Мне с осенью не по рукам,
Но и с весной, и с летом - тоже.
А что - зима? Застывший мир.
На черных лестницах каморок
Выбрасывают из квартир,
Как сор, остатки разговоров.
А что- зима? Когда, хрустя,
Выламывают пальцы ветра.
Всю жизнь не проведешь в гостях,
А в окнах - иней на полметра.
Промерзших кровель этажи
И копоть чернорылых "мазов".
За что выплачивать - скажи.
Быть может - расплатиться сразу?
Какая может быть любовь?
У нас дела - какого рода?
Чернеет сон, пустеет кровь,
И так - в любое время года.
Опять октябрь.

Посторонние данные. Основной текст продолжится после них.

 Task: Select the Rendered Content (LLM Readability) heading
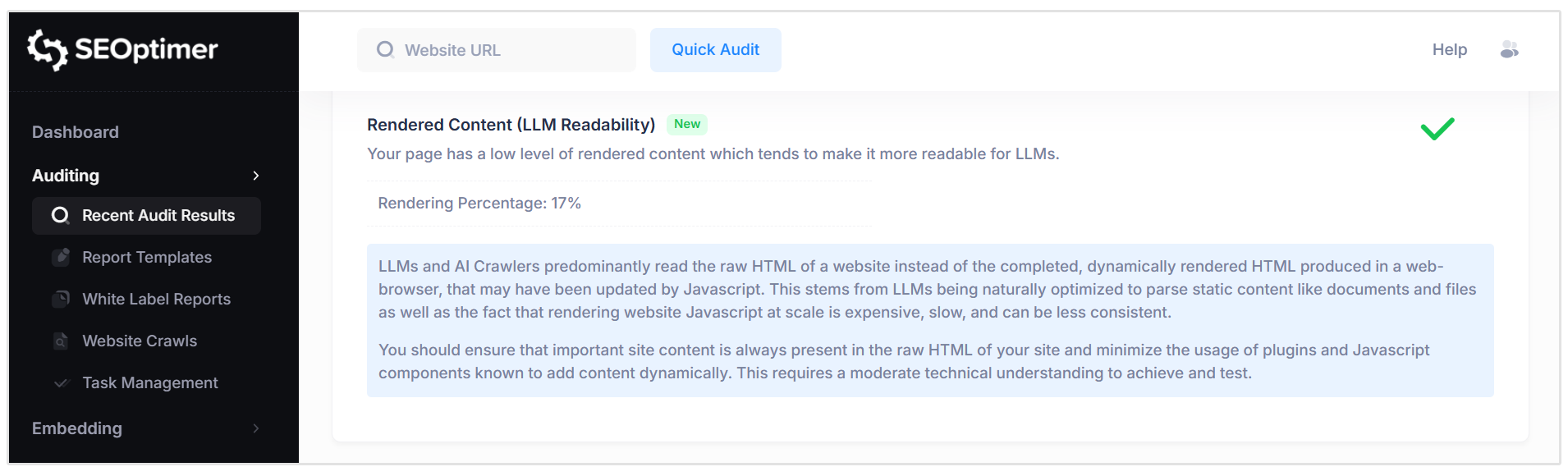(511, 124)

И голова
От осени вспухает глухо.
Куда бежать? Не виноват.
Не виноват - ни сном ни духом.
3
А что у города в груди,
В постели каменных пеналов?
Зияет глушь, идут дожди
На поклонение Каналу.
Как жилы, тянут провода,
Дно неба рвет антенны веник.
И пучится у ног вода,
Напоминая муравейник.
Куда бежать еще? Постой!
Весь сад деревьями утыкан.
И колокольня над водой
Темнеет водочной бутылкой.
Ночное крошево стихий
Рождается в оконной раме.
Начнут вытряхивать стихи
И разбираться в этом хламе.
А после, дайте только срок,
Перемешают вар и накипь,
Вылущивая сладость строк
И превращая их в дензнаки.
И песнь становится легка,
И лесть обгладывает лица.
Пустая трата языка,
Но воздается ей сторицей.
Но воздается: Шерсти клок.
Стук лбов о кость слоновых башен.
Слаб - человек. Слабее - бог,
Который не прощает падших.
Как изумительная игра,
Когда ясны ее законы!
Я - умер. Кажется - вчера.
Пора открытки слать знакомым.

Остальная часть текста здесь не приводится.